This is not a new topic to be sure, but application responsiveness is a fundamental issue that continues to plague many applications running on the Windows platform. As a developer, I encounter these issues and to some degree I at least understand what is happening and that generally it is the design of the application that is causing them. For the average software consumer however, poor software design leads to frustration and perhaps the perception that their system is somehow to blame.
There is a pretty broad spectrum of non-responsiveness, ranging from jarring or delayed user interface updates to a complete lack of accepting user input where an application’s interface becomes ghosted and shows as “not responding” in Task Manager. Avoiding these problems is conceptually pretty straight forward: separate UI blocking work onto a worker thread. In a Windows application, the user interface thread is the primary thread of the process. This thread is what executes WinMain and processes the message pump for the application’s main window. If some lengthy operation is executing on this thread, no messages are being pumped and the main window becomes non-responsive. The term lengthy is somewhat subjective. Even a short operation can cause responsiveness issues, especially when you consider the cumulative effect of multiple serially executed short operations.

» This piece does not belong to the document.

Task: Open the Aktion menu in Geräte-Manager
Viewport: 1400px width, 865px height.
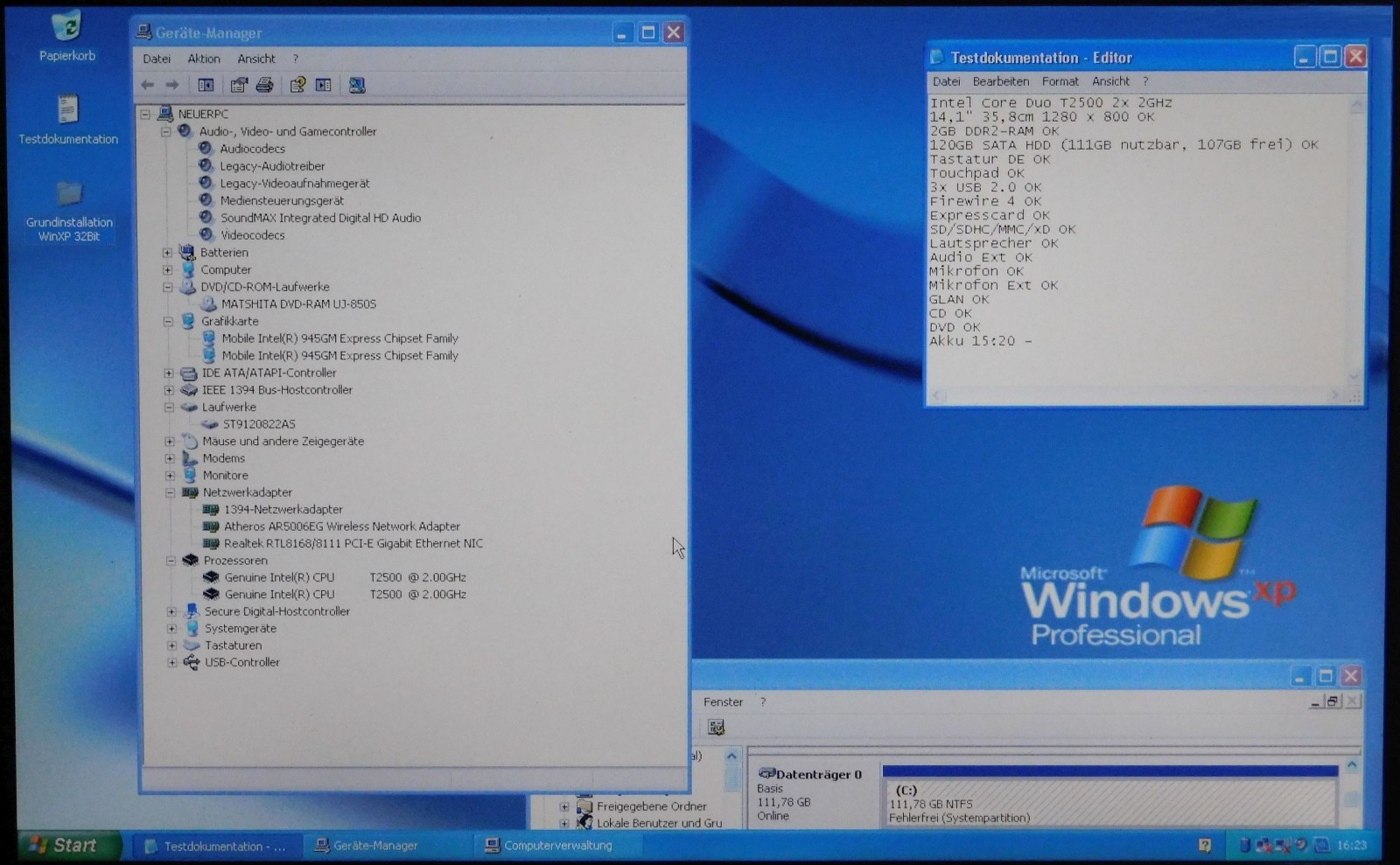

I like to break down the types of operations appropriate for worker threads into two major categories: active and passive. Passive operations are those that are generally transparent to the application user. The user is not necessarily aware that they are occurring. An example of this might be a file browser extracting file properties or creating thumbnail images. Active operations are those that are explicitly invoked by the user. I push this big button and I know that I will be reticulating splines for a while. Both types require some thought about user interface design and the design of the program code. For example, take the file browsing case where there is a list of files displayed. As the user selects different files, the details of those files should be displayed (a passive operation). If the selection is rapidly changing, the details extraction for a previously selected file may still be in progress but the results of that extraction are no longer relevant. This requires your application to be resilient to these types of interactions, perhaps by making the worker threads fire-and-forget or by making them cancellable. For active operations the design should generally allow them to be explicitly cancellable and the interface should provide feedback to the user about their progress.
So how do you as a developer identify when you should be delegating to a worker thread? Well, there are the obvious cases like I called out above, but there are also less obvious cases. Perhaps you are making some Windows API call that seems benign when in fact somewhere down the stack it invokes some I/O. There are tools that can help. The profiler built in to Visual Studio is one possibility, and since performance is such a fundamental issue Microsoft also provides a great toolset specifically for analyzing it at the Windows Performance Analysis Developer Center. In addition you can download the Windows symbols using the Debugging Tools for Windows and the Microsoft symbol server. In many cases, being able to see deep call stacks resulting from a Windows API call can help identify potential candidates for multi-threading.
To help design responsive applications, the Windows API includes a rich surface of multi-threaded APIs and services. Scenarios that I described above as passive are in some cases ideal candidates for the Windows thread pool services. Using the Windows thread pool reduces the amount of thread management required by your app and allows the system to schedule and optimize the execution of your work items. If the thread pool does not meet your needs or perhaps you have requirements that are incompatible with it (for example if need to consume STA COM objects) there are still the base multi-threading APIs and synchronization primitives and wait functions available.
Designing a well behaved app that correctly utilizes worker threads is not trivial, but it is also far from unmanageable. In the end, your users will appreciate the effort even though ironically they may not even be aware of what you have done.
Your colleagues who develop the .Net framework don't agree that you have to multi-thread to keep the UI responsive? Have you seen the Async CTP?